In the United States, 5-10 million cases of symptomatic enteroviral disease other than poliomyelitis occur each year. More than 50% of nonpoliovirus enteroviral infections are subclinical.
- Nonspecific febrile illness(summer grippe): Pts present with acute-onset fever, malaise, and headache, with occasional upper respiratory symptoms.
- - Disease resolves within a week.
- - Disease frequently occurs during the summer and early fall.
- Generalized disease of the newborn: Neonates, typically within the first week of life, present with an illness resembling bacterial sepsis, with fever, irritability, and lethargy.
- - Myocarditis, hypotension, hepatitis, DIC, meningitis, and pneumonia are complications.
- - A history of a recent flu-like illness in the mother should prompt consideration of this disease.
- Aseptic meningitis and encephalitis: Enteroviruses cause 90% of cases of aseptic meningitis among children and young adults in which an etiologic agent can be identified; 10-35% of viral encephalitis cases are due to enteroviruses.
- - Pts have an acute onset of fever, chills, headache, photophobia, nausea, and vomiting, with meningismus on examination. Diarrhea, rashes, myalgias, pleurodynia, myocarditis, and herpangina may occur. Encephalitis is much less common and is usually mild, with an excellent prognosis in healthy hosts.
- - CSF examination reveals pleocytosis, with PMNs sometimes predominating early but a shift to lymphocyte predominance within 24 h. Total cell counts usually do not exceed 1000/µL. CSF glucose and protein levels are typically normal.
- - Symptoms resolve within 1 week, but CSF abnormalities persist longer.
- Pleurodynia (Bornholm disease): Pts have an acute onset of fever associated with spasms of pleuritic chest pain (more common among adults) or upper abdominal pain (more common among children) that typically last 15-30 min. Fever subsides when pain resolves.
- - Coxsackievirus B is the most common cause.
- - Disease lasts for a few days and can be treated with NSAIDs and heat application to the affected muscles.

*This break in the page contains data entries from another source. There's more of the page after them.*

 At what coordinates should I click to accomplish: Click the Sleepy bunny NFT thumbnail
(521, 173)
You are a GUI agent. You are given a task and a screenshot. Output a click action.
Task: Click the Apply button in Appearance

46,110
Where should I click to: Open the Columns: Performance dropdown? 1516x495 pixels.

- Myocarditis and pericarditis: Enteroviruses (e.g., coxsackievirus B) cause up to one-third of cases of acute myocarditis. Pts have upper respiratory symptoms followed by fever, chest pain, dyspnea, arrhythmias, and occasionally heart failure.

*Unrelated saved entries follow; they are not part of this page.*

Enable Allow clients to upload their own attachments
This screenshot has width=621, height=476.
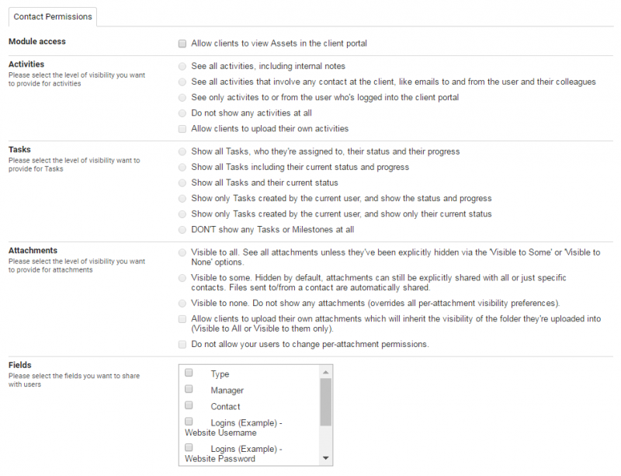click(x=182, y=319)
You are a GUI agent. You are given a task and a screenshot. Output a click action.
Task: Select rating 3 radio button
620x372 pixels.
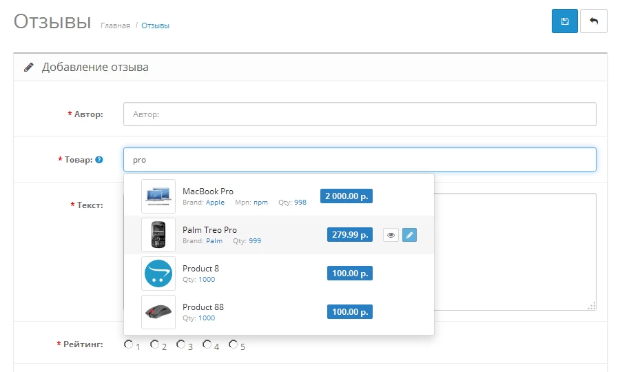coord(180,344)
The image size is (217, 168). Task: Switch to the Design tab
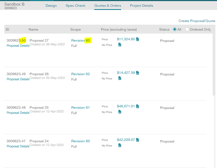click(51, 6)
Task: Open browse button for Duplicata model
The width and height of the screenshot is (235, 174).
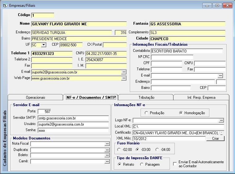Action: (x=107, y=150)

- - Disease occurs most often in newborns (who are most severely ill), adolescents, and young adults.
- - A pericardial friction rub, ST-segment and T-wave abnormalities on electrocardiography, and elevated serum levels of myocardial enzymes can be present.
- - Up to 10% of pts develop chronic dilated cardiomyopathy.
- Exanthems: Enteroviral infection is the leading cause of exanthems among children in the summer and fall. Echoviruses 9 and 16 are common causes.
- Hand-foot-and-mouth disease: generally due to coxsackievirus A16 and enterovirus 71. Pts present with fever, anorexia, and malaise, which are followed by sore throat and vesicles on the buccal mucosa, tongue, and dorsum or palms of the hands and occasionally on the palate, uvula, tonsillar pillars, or feet.
- - The disease is highly infectious, with attack rates of almost 100% among young children. Symptoms resolve within a week.
- - Epidemics of enterovirus 71 infection occurred in Taiwan in 1998 and in China in 2008-2010; the latter resulted in ~500,000 infections and 126 deaths. These epidemics were associated with CNS disease (e.g., brain-stem encephalitis, seizures), myocarditis, and pulmonary hemorrhage. Deaths occurred primarily among children ≤5 years old.
- Herpangina: usually caused by coxsackievirus A infection. Pts develop fever, sore throat, odynophagia, and grayish-white papulovesicular lesions on an erythematous base that ulcerate and are concentrated in the posterior portion of the mouth.
- - Lesions can persist for weeks.
- - In contrast to herpes simplex stomatitis, enteroviral herpangina is not associated with gingivitis.
- Acute hemorrhagic conjunctivitis: associated with enterovirus 70 and coxsackievirus A24. Pts experience an acute onset of severe eye pain, blurred vision, photophobia, and watery eye discharge; edema, chemosis, and subconjunctival hemorrhage are evident. Symptoms resolve within 10 days.